» REQUIRED ACTION 1: From the tidy eval post, list the steps the author gives for R's standard evaluation.
» REQUIRED ACTION 2: Transcribe the part of the tidy eval post starting with "# Standard eval: when" and going on through "and so forth.".

» EXCERPT PROVIDED:
Down the rabbit hole with tidy eval — Part 1
Some random explanations about programming with tidy eval.
What on earth is evaluation?
So, let’s start with a simple question: what is evaluation? Evaluation is the process of analyzing an expression, in order to give the user something back. For example, in R, the standard evaluations is :
- you type/send something to the console (called a symbol)
- press enter
- R does some magic stuffs
- R returns you the value associated with the expression
For example :
# You type 1, the expression
1
# R evaluates 1, and returns you
[1] 1
a <- 1
# Here, the expression is a (a is the symbol)
# Standard eval: when a symbol is evaluated, it return its value
a
[1] 1
Pretty clear isn’t it?
Spoiler: the part about R doing magic stuffs wasn’t quite true. In fact, R takes the symbol you’ve entered (here a
), turns it into and internal representation, then looks in the direct environment of the expression in order to return the value associated with it. If R doesn’t find the value in the environment the expression is linked to, it goes up to the parent env, then to the parent env, so on and so forth.
This is R standard evaluation. The returned object is the value the symbol is linked to. Keep this in mind, you’ll need this later.
Aside: about lazy evalution
An R strength is lazy evaluation. These strange words mean that R only evaluates the expression if the expression is actually used. That’s why this kind of function works:
lazy <- function(a, b){
print("please take a nap")
}
lazy()
[1] "please take a nap"
lazy <- function(a, b){
print(a)
}
lazy("please take a nap")
[1] "please take a nap"
Here in function 1, a
and b
are not evaluated in the environment of the function, so no error. In function 2, b
is never called, so it’s not evaluated, and no error is thrown either. On the other hand, this doesn’t work:
lazy <- function(a, b){
print(a)
print(b)
}
lazy("please take a nap")
[1] "please take a nap"
Error in print(b) :
argument "b" is missing, with no default
Here, you can see that it throws an error: b
is needed. You can also notice that a
is first evaluated, the strings are printed, and only then the missing b
throws an error.

» GIVEN INFORMATION:
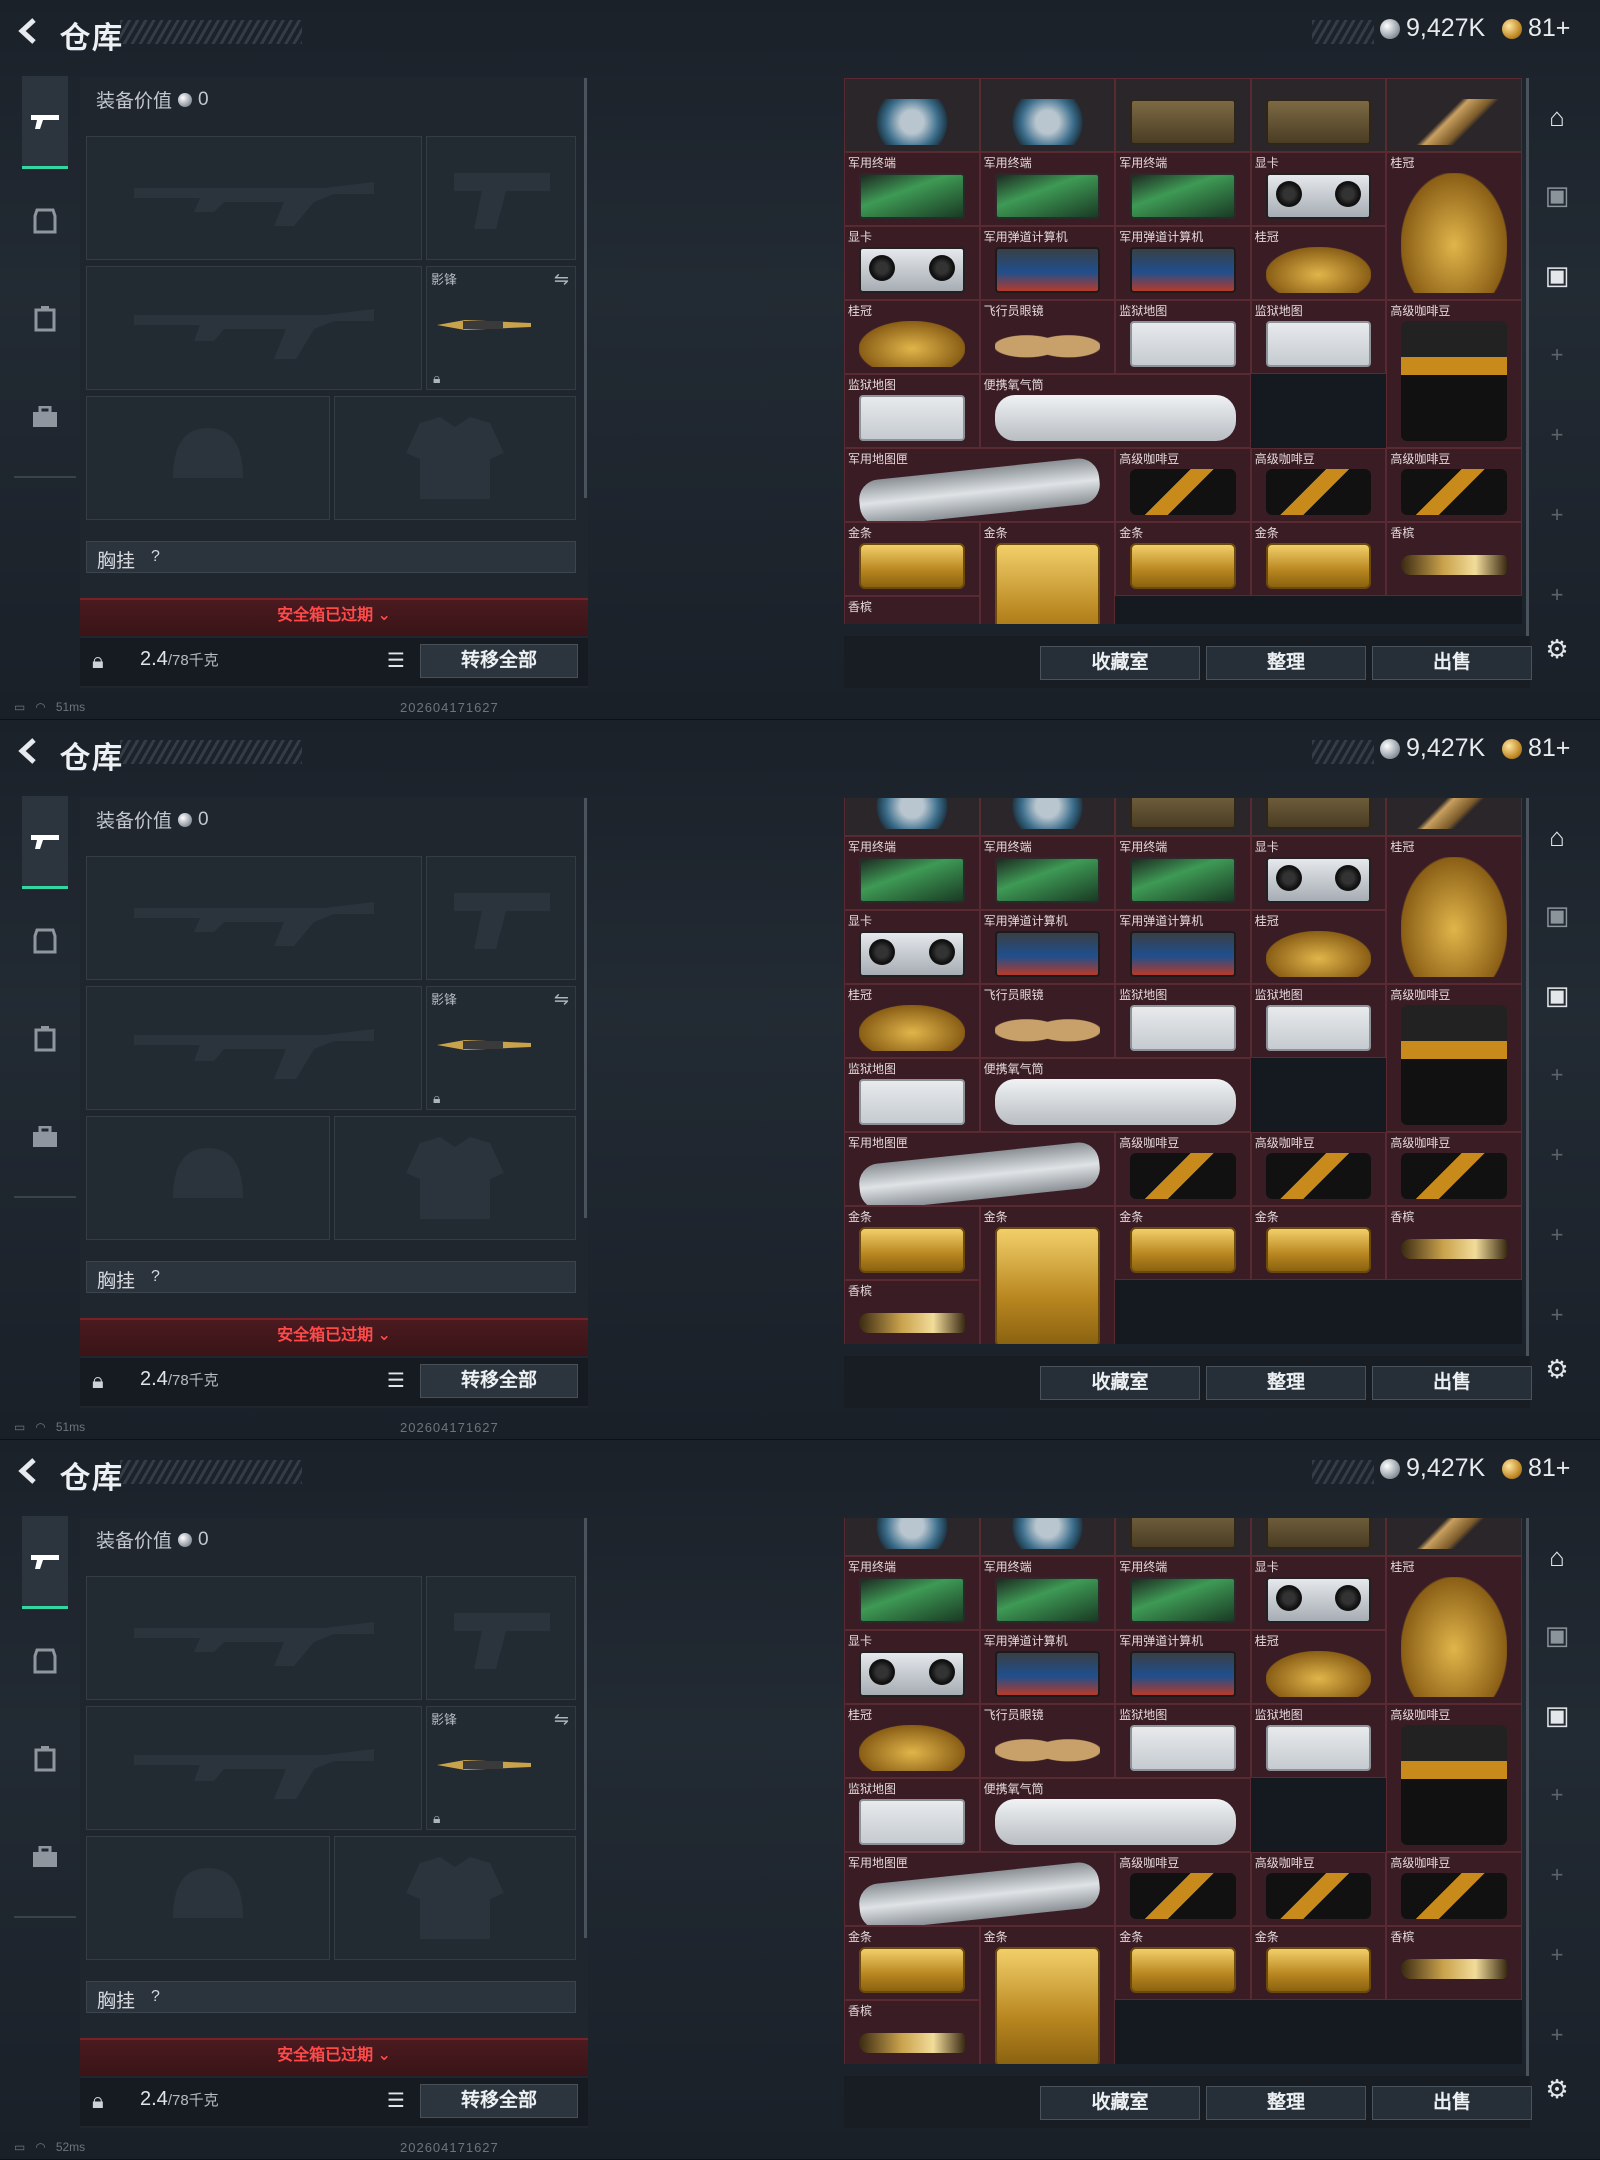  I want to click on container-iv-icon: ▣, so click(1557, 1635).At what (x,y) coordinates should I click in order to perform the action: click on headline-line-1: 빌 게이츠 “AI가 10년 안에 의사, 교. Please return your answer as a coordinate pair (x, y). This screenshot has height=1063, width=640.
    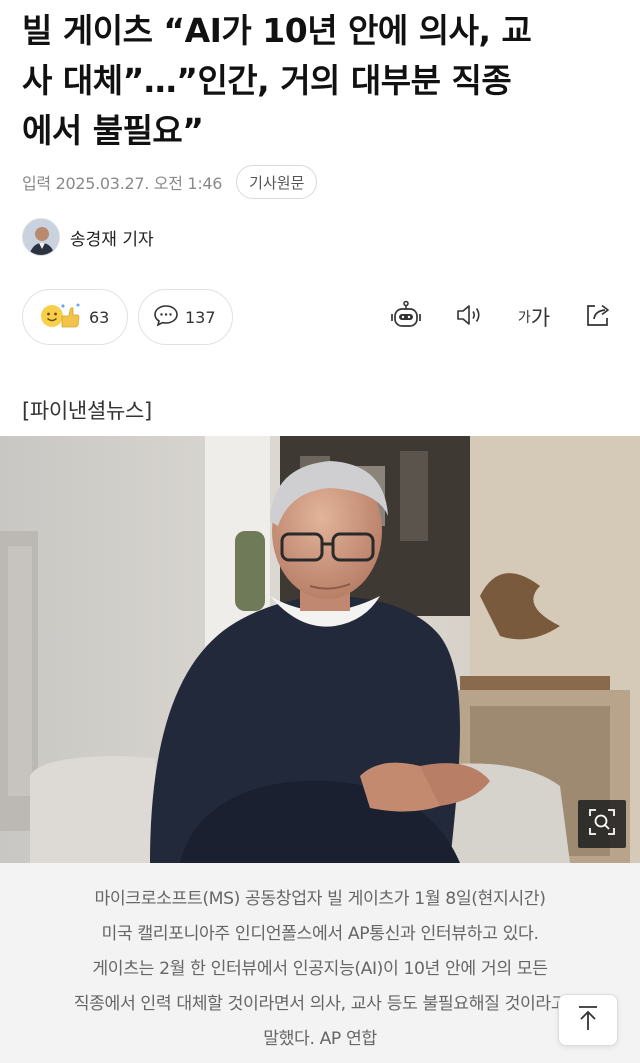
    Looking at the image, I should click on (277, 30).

» EXERCISE RESPONSE 1:
- you type/send something to the console (called a symbol)
- press enter
- R does some magic stuffs
- R returns you the value associated with the expression

» EXERCISE RESPONSE 2:
# Standard eval: when a symbol is evaluated, it return its value
a
[1] 1
Pretty clear isn’t it?
Spoiler: the part about R doing magic stuffs wasn’t quite true. In fact, R takes the symbol you’ve entered (here a
), turns it into and internal representation, then looks in the direct environment of the expression in order to return the value associated with it. If R doesn’t find the value in the environment the expression is linked to, it goes up to the parent env, then to the parent env, so on and so forth.